-- Exercise instructions --
Could you show all lines in the entries below that contain the string "agent"?

-- Stored data --
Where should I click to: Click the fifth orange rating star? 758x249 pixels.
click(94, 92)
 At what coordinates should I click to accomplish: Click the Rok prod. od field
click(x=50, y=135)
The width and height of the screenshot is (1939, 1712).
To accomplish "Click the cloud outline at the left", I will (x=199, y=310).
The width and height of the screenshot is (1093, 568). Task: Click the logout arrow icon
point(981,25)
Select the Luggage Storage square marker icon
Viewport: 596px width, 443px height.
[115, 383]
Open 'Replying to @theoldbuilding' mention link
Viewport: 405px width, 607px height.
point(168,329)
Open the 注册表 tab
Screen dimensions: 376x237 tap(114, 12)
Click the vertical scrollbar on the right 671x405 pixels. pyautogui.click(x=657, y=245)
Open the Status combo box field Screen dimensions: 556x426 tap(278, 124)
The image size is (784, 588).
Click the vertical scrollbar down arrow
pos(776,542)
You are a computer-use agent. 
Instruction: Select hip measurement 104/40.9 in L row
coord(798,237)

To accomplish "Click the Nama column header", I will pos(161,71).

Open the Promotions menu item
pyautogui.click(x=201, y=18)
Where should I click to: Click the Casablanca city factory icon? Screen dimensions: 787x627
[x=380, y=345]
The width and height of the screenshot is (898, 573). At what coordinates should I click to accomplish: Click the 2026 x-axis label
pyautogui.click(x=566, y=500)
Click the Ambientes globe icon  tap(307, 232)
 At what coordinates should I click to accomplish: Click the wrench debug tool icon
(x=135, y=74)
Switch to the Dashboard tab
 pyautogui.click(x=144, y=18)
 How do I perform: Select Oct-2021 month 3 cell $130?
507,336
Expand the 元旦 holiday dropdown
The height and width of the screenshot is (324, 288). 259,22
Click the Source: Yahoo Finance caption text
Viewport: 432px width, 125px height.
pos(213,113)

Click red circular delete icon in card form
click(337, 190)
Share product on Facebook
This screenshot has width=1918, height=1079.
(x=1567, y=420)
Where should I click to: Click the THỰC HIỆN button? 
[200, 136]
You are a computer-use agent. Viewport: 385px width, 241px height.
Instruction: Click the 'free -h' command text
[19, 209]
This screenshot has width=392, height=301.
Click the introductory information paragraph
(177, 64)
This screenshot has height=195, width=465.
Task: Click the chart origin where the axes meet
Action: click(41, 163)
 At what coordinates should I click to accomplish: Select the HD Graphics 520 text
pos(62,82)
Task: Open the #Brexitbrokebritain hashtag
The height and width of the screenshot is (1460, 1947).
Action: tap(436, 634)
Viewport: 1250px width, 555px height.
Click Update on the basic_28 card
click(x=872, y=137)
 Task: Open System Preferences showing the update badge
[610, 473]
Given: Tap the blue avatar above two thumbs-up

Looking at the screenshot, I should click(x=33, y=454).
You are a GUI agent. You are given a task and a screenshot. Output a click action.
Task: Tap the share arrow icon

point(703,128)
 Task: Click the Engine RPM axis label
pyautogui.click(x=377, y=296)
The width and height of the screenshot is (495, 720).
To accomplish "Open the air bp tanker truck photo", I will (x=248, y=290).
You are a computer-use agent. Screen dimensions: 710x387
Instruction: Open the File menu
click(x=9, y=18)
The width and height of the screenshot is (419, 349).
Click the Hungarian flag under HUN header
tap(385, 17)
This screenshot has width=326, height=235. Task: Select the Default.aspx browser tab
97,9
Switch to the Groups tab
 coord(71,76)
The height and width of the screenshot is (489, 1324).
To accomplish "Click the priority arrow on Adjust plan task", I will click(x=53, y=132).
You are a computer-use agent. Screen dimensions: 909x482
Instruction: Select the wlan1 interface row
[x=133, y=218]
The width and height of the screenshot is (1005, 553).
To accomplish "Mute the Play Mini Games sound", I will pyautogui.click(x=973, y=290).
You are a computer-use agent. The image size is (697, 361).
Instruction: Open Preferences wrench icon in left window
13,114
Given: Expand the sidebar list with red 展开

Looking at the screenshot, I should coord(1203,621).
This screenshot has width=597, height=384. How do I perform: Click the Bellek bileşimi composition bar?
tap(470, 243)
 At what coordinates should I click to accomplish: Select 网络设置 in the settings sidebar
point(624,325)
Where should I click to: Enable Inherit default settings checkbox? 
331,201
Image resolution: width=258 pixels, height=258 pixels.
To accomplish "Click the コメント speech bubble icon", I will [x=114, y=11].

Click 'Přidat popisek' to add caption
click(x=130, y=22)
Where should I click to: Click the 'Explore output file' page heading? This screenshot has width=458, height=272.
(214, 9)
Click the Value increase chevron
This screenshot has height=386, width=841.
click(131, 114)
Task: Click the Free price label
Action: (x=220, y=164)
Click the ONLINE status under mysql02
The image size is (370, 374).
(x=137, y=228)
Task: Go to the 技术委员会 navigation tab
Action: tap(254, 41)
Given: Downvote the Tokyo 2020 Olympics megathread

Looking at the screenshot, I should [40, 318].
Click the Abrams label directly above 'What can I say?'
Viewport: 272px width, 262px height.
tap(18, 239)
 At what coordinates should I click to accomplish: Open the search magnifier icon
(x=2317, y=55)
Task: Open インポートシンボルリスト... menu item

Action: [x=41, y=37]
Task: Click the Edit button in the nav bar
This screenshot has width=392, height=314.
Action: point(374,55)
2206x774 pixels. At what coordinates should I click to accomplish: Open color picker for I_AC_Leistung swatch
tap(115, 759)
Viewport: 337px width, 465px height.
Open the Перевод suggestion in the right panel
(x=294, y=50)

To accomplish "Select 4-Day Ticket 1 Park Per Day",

-- Written answer --
You are a computer-use agent. 
You are a computer-use agent. Viewport: 385px width, 241px height.
You are a GUI agent. You are given a task and a screenshot. Output a click action.
You are a computer-use agent. Screen dimensions: 710x387
You are a computer-use agent. Screen dimensions: 909x482
You are a computer-use agent. The image size is (697, 361).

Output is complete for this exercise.